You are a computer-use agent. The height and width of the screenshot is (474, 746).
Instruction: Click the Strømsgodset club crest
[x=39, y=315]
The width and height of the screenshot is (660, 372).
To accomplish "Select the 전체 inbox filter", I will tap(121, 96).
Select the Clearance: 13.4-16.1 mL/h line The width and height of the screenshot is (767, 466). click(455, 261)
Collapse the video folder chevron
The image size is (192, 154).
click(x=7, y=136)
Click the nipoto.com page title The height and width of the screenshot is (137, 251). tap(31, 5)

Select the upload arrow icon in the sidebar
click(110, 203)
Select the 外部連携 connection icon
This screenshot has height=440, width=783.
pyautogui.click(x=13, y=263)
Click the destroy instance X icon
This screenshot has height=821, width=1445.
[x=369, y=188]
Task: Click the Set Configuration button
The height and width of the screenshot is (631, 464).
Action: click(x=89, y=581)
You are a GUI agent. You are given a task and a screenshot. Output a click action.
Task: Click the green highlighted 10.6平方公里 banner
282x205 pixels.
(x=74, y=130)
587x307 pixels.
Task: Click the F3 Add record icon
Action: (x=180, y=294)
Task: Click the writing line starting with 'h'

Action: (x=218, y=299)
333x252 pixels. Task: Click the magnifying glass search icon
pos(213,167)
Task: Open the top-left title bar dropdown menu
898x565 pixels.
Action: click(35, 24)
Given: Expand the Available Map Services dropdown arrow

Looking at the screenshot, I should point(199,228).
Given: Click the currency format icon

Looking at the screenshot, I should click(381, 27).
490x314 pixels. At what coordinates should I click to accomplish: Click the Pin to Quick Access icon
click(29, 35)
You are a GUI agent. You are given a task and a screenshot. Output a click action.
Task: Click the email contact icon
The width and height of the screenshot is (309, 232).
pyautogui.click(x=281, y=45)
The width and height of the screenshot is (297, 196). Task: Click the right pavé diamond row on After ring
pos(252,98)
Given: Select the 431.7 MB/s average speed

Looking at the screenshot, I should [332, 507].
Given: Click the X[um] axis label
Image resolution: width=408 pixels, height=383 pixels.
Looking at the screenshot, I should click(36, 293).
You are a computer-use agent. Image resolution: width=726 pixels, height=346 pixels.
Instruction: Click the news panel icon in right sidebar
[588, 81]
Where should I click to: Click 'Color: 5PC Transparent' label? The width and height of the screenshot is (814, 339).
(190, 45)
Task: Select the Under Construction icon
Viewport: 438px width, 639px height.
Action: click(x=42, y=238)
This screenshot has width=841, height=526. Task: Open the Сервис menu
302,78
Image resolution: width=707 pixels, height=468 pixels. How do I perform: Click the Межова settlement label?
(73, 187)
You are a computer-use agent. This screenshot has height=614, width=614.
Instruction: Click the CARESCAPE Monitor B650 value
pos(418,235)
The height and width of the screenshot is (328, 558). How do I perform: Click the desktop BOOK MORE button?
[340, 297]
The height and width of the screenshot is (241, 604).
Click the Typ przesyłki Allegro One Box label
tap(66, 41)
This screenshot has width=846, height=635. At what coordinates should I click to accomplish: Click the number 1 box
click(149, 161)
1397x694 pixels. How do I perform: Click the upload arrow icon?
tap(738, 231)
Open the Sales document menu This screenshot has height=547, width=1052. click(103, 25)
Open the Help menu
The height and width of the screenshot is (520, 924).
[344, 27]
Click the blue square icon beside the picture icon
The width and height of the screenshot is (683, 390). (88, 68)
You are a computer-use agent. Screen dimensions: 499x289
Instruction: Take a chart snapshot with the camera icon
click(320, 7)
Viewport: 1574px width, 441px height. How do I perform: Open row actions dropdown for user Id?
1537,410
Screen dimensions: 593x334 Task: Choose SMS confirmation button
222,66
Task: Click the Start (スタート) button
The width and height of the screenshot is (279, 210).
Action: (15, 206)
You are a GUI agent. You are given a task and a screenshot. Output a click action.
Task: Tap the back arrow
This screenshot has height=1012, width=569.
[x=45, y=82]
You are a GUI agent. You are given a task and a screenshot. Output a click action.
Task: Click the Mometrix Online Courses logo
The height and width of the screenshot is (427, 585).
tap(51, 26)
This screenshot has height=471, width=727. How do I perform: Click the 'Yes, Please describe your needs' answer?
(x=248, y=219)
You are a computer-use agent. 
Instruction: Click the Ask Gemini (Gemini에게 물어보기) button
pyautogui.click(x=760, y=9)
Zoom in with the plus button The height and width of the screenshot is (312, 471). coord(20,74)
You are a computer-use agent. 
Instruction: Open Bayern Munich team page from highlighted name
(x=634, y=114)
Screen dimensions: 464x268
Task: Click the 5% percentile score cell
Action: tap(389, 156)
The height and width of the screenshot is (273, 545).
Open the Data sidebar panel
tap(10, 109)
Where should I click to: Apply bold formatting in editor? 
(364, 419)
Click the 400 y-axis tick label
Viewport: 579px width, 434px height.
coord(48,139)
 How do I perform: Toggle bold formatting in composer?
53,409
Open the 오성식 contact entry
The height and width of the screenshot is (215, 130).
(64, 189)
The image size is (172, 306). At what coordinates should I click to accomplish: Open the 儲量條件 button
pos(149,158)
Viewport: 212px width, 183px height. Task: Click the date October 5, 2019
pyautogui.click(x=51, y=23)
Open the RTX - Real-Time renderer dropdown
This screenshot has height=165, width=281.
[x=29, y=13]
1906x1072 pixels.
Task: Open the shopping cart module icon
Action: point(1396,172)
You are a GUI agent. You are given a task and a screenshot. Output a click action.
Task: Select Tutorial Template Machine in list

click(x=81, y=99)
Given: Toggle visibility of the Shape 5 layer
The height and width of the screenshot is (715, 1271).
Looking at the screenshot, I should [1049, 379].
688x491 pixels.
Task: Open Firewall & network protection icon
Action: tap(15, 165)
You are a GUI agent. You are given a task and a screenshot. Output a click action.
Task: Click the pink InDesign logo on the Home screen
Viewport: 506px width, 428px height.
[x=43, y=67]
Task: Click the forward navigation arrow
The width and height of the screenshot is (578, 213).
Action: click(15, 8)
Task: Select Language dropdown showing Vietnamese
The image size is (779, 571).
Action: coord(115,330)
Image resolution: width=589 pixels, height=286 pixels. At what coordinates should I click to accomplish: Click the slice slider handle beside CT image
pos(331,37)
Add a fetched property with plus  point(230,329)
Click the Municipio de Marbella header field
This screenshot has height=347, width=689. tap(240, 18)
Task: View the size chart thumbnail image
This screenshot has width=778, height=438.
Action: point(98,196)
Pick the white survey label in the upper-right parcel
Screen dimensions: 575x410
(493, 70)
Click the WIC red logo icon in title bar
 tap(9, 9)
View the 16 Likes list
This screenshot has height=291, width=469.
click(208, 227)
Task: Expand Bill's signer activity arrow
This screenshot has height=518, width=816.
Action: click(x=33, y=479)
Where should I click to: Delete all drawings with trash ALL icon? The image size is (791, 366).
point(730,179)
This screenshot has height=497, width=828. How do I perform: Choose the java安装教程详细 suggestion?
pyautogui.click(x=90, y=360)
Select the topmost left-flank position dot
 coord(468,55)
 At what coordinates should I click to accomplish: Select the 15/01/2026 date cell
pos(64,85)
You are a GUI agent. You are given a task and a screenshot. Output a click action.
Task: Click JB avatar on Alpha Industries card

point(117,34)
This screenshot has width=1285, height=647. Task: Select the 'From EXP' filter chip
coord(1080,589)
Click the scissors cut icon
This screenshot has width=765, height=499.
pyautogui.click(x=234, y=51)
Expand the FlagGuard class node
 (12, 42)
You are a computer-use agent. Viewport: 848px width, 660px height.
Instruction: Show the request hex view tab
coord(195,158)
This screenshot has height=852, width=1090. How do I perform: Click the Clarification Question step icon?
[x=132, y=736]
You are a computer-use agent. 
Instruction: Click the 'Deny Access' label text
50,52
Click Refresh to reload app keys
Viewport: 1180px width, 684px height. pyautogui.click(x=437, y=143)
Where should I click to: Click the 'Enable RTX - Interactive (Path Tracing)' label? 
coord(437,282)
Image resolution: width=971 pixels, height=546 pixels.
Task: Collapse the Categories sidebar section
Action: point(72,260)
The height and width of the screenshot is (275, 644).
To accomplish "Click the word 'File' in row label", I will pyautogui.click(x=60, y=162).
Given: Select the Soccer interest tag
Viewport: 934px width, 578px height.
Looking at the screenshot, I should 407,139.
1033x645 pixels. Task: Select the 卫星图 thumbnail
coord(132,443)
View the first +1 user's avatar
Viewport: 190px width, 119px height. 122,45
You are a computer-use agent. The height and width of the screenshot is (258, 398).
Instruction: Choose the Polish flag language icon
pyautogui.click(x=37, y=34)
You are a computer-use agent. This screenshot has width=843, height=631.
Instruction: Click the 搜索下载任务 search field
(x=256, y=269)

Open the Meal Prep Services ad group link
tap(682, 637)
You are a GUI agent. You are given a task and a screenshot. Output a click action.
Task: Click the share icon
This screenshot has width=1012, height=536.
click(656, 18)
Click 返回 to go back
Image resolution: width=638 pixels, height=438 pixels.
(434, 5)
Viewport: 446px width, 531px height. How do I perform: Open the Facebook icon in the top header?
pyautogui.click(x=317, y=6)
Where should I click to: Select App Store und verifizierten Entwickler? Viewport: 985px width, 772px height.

▶ **What is needed**
Select all lines in the listing that include the word "computer".

▶ **Response below**
You are a computer-use agent. The height and width of the screenshot is (474, 746).
You are a computer-use agent. Image resolution: width=726 pixels, height=346 pixels.
You are a computer-use agent. This screenshot has height=614, width=614.
You are a computer-use agent. Screen dimensions: 499x289
You are a computer-use agent. 
You are a computer-use agent. 
You are a computer-use agent. Viewport: 848px width, 660px height.
You are a computer-use agent. 
You are a computer-use agent. The height and width of the screenshot is (258, 398).
You are a computer-use agent. This screenshot has width=843, height=631.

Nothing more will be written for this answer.